In the data below, one line contains "Publireportages (311, 2298)" and a later one contains "My Bio (22, 1308)". Print both, with every line between them, exactly and alone.

Record excerpts:
Start of Block

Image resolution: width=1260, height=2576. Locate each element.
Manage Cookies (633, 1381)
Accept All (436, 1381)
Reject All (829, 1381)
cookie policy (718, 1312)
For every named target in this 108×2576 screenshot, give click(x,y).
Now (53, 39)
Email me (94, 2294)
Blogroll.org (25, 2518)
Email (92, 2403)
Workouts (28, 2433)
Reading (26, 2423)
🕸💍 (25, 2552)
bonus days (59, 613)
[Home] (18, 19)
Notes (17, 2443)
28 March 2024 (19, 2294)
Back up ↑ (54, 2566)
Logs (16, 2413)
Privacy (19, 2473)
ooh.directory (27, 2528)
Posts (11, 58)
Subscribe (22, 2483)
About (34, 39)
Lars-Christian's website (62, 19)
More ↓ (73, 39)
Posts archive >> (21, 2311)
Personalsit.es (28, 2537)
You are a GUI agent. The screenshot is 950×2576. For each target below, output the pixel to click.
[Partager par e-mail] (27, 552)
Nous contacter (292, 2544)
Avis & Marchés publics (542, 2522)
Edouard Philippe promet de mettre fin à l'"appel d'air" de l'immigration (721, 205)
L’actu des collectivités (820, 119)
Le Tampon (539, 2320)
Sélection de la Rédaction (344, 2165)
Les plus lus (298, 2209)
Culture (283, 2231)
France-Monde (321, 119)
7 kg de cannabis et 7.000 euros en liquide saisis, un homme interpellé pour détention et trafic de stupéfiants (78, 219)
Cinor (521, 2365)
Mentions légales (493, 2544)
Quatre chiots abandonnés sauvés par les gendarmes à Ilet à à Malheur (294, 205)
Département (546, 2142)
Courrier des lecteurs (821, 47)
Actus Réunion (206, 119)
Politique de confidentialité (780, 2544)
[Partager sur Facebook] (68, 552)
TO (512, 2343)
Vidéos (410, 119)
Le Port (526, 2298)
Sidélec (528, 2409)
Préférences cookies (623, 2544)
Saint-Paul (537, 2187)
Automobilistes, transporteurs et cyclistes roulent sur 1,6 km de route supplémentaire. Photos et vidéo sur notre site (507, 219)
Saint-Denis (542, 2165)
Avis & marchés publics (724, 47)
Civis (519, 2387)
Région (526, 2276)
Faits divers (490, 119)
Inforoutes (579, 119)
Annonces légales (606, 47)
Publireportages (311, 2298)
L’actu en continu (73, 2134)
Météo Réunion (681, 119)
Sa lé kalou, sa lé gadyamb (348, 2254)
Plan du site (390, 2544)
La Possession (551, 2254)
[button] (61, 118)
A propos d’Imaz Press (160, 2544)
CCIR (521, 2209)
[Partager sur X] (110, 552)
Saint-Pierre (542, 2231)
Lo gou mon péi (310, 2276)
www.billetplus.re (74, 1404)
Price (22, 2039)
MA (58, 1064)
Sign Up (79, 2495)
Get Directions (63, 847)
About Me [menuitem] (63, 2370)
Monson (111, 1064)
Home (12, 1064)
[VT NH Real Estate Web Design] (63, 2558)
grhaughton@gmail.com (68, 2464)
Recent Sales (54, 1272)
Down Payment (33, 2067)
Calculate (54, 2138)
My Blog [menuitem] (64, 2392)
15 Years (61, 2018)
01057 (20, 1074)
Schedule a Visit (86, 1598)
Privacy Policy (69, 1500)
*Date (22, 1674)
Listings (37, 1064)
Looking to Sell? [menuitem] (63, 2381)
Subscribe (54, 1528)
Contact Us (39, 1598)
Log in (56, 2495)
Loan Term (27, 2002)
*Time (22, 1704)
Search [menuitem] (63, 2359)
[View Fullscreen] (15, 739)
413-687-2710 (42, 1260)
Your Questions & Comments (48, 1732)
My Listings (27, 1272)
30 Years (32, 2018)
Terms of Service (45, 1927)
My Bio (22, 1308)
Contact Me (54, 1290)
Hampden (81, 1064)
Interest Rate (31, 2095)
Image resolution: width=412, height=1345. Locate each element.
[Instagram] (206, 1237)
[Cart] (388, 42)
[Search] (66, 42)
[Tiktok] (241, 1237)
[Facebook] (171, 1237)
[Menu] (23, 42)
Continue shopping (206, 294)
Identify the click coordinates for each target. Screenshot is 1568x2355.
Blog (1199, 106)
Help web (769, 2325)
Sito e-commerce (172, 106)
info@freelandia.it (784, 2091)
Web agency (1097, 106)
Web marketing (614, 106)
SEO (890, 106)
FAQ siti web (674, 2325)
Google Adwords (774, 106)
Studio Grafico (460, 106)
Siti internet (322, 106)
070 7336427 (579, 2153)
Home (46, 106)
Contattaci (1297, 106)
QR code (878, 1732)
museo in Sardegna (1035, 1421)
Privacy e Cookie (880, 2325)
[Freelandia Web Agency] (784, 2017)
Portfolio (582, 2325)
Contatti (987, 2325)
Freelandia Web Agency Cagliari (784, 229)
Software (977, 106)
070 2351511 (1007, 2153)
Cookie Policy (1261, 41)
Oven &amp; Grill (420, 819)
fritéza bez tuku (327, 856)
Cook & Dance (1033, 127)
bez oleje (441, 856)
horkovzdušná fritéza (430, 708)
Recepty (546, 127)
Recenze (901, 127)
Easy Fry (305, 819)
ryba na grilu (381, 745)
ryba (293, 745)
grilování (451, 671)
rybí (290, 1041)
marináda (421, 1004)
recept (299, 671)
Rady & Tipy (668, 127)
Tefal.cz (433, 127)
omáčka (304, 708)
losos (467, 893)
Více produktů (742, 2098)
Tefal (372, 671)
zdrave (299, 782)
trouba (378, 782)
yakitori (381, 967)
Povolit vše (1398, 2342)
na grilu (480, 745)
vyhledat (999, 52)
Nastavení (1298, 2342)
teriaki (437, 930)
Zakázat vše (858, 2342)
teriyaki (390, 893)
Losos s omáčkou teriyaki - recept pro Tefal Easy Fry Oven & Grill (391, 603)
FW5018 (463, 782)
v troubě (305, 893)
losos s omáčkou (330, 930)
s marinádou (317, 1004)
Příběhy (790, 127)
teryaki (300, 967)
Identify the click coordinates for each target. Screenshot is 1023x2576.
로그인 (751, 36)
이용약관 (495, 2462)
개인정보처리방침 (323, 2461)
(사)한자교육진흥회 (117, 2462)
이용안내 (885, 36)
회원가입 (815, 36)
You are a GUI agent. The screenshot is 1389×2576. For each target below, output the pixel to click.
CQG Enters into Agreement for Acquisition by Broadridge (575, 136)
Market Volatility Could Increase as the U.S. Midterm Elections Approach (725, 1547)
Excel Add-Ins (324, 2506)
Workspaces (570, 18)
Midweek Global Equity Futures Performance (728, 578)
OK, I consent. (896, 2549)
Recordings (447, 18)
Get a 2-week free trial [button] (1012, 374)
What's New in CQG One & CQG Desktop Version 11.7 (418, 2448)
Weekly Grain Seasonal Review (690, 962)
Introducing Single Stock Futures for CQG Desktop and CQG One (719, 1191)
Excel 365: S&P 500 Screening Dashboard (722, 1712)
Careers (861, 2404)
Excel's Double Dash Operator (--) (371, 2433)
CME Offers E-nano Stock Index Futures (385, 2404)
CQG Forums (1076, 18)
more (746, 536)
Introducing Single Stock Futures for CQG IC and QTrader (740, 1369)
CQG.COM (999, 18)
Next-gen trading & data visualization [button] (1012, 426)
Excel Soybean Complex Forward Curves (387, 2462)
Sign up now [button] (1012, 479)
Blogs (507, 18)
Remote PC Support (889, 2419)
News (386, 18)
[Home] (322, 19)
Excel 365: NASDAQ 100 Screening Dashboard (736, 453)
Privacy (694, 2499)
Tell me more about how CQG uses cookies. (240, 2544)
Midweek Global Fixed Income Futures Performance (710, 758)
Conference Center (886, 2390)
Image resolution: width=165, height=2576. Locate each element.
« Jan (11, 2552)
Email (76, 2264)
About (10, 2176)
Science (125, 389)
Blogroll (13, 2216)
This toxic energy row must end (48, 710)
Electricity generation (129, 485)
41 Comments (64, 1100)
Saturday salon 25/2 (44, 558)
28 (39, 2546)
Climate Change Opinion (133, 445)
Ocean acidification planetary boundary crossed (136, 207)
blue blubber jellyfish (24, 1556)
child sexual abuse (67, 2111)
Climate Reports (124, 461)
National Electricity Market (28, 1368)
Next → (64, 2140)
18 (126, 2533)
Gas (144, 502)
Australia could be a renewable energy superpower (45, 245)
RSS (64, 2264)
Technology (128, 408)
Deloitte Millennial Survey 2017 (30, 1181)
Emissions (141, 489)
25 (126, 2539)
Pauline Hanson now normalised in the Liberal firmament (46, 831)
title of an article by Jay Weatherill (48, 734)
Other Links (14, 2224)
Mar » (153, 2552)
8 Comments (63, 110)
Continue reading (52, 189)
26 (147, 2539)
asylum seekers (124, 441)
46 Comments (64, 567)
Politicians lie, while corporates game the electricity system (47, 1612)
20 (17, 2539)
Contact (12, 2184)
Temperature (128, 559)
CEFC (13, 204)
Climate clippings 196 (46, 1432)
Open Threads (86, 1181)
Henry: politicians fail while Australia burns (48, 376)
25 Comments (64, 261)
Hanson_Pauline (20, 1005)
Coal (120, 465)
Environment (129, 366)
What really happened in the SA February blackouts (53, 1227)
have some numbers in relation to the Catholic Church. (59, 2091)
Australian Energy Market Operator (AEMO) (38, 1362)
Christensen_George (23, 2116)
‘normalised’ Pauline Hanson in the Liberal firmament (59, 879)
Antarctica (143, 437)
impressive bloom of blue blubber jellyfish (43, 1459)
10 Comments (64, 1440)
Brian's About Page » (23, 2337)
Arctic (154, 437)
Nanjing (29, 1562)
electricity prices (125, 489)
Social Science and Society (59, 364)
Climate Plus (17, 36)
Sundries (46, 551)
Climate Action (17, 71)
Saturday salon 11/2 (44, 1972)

End of Block

Response for this exercise:
Publireportages (311, 2298)
L’actu en continu (73, 2134)
Météo Réunion (681, 119)
Sa lé kalou, sa lé gadyamb (348, 2254)
Plan du site (390, 2544)
La Possession (551, 2254)
[button] (61, 118)
A propos d’Imaz Press (160, 2544)
CCIR (521, 2209)
[Partager sur X] (110, 552)
Saint-Pierre (542, 2231)
Lo gou mon péi (310, 2276)
www.billetplus.re (74, 1404)
Price (22, 2039)
MA (58, 1064)
Sign Up (79, 2495)
Get Directions (63, 847)
About Me [menuitem] (63, 2370)
Monson (111, 1064)
Home (12, 1064)
[VT NH Real Estate Web Design] (63, 2558)
grhaughton@gmail.com (68, 2464)
Recent Sales (54, 1272)
Down Payment (33, 2067)
Calculate (54, 2138)
My Blog [menuitem] (64, 2392)
15 Years (61, 2018)
01057 (20, 1074)
Schedule a Visit (86, 1598)
Privacy Policy (69, 1500)
*Date (22, 1674)
Listings (37, 1064)
Looking to Sell? [menuitem] (63, 2381)
Subscribe (54, 1528)
Contact Us (39, 1598)
Log in (56, 2495)
Loan Term (27, 2002)
*Time (22, 1704)
Search [menuitem] (63, 2359)
[View Fullscreen] (15, 739)
413-687-2710 (42, 1260)
Your Questions & Comments (48, 1732)
My Listings (27, 1272)
30 Years (32, 2018)
Terms of Service (45, 1927)
My Bio (22, 1308)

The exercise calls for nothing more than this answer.